As we are traveling on a budget and want to see as much of the ‘real’ Tanzani as we can, we have been taking public buses and walking wherever we can. It has meant that we have got to see a lot of the countryside, a lot of ‘bus stands’ and are meeting lots of people along the way.
In Karatu in particular, we seemed to be the only non-Tanzanians who weren’t being ferried about in safari vehicles (except for the day that we were in a safari vehicle!). We were certainly the only white people we saw on foot for four days and if we were spotted by one member of a family, they would call to the rest of their family who would also rush out of their homes to wave and greet us.
I’ve loved watching the hawkers try to sell their wares at every bus stand we stop at, and any time the buses slow down. They hold their goods up high and sell them through the bus windows. They mostly sell food (karanga! soda! and biskuti!), but also socks, flip flops, watches, woolly hats and toothpaste, of course. Weirdly one guy got on the bus with a bag full of toothpaste and wash gloves and managed to flog the lot to our fellow passengers!
Wherever possible, I’ve taken photos of the people and views along the road from the bus window. I’m happy without a book or otherwise to distract me, even on 12 hour journeys. Continuously fascinated by the scenery and the lives of the people.
The next day we walked along country roads to a coffee plantation and were waved at by lots of children along the way and often also accompanied for some of the way. They were happy to have their photos taken and were delighted, if a little bemused sometimes, to be shown their photo on the camera screen.
Although we walked all the way to the coffee plantation which was beautiful, it was too expensive for us to stay for just a coffee (they were looking to charge the five of us TSh 100,000), so we enjoyed a free ‘loo with a view’ stop before heading to a local place for chipsi mayai (a kind of chips omelette) plus drinks for 12,000 instead. Happy days.
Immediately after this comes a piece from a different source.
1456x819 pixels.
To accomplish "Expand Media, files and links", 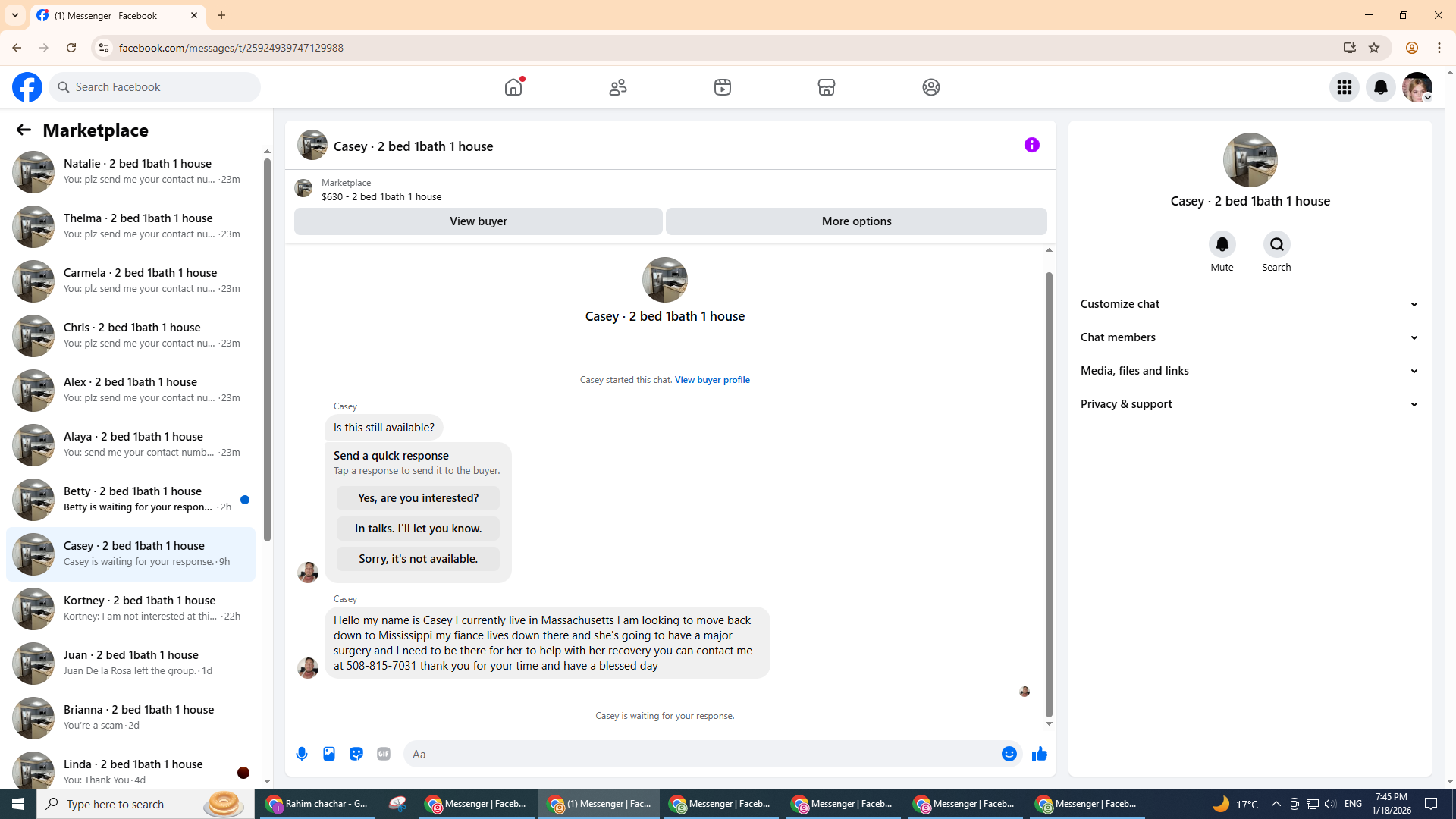I will coord(1249,371).

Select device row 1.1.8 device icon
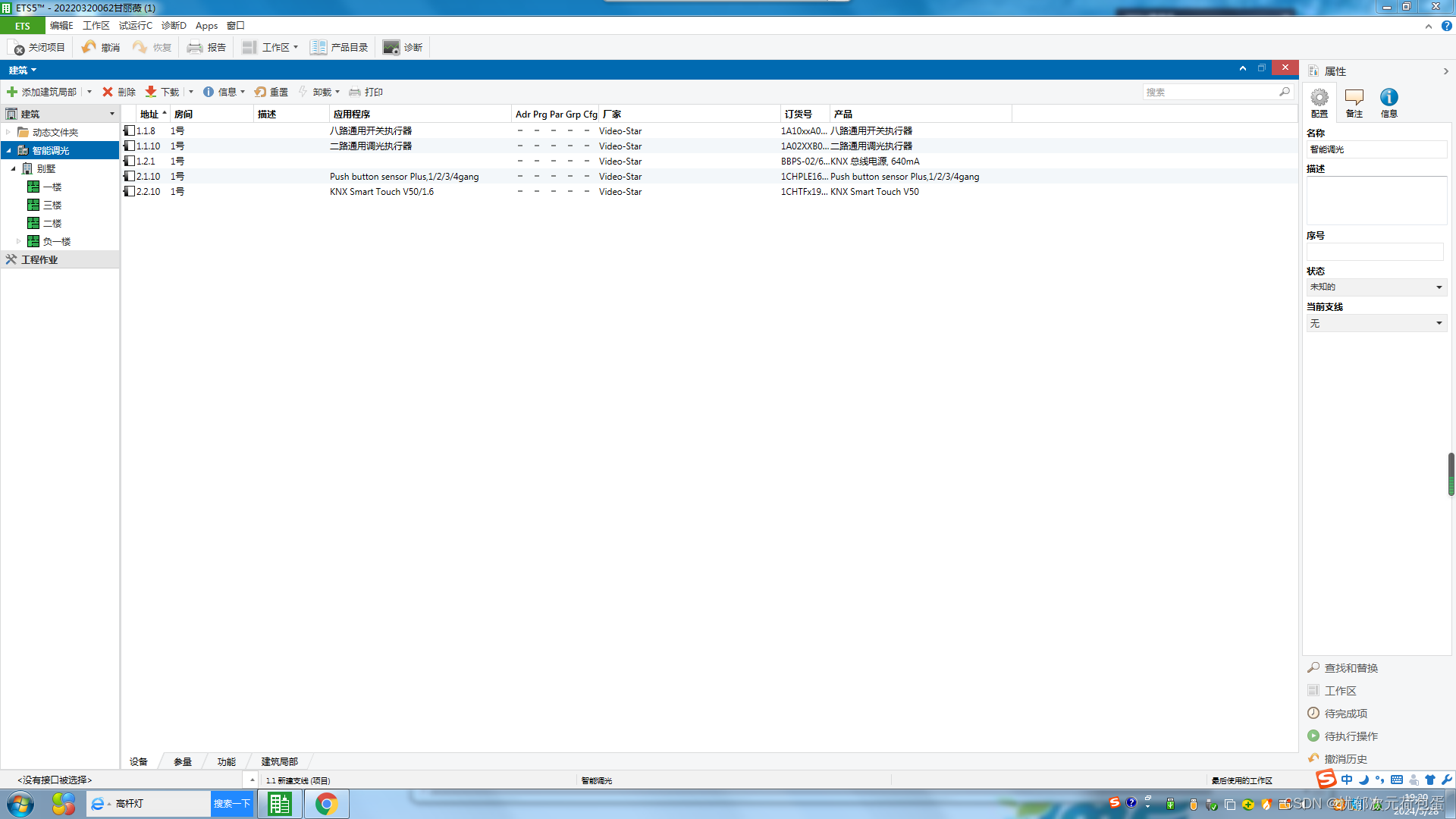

We then stayed a night with a Tanzanian family who we got in contact with via another very old friend of mine who spent her Gap Year in Tanzania . The family were very welcoming and the boys got on really well. It was a true Tanzanian experience with amazing food generously prepared and cooked for us by the woman, served by her and the eldest son and we ate with the father while she and the children ate in the kitchen.
For showers we were brought buckets of boiling water to mix with buckets of cold water, and the typical squat loos, which we had already experienced, were without loo roll which stumped us a bit!
We stayed a couple of nights in Moshi, which lies in the foothills of Kilmanjaro, Africa’s highest mountain. She is known as the shy mountain and was mostly behind the clouds, she then suddenly appeared with the sun on her.
Another crazy bus journey, then on to Lushoto and Dar for the last few days in Africa.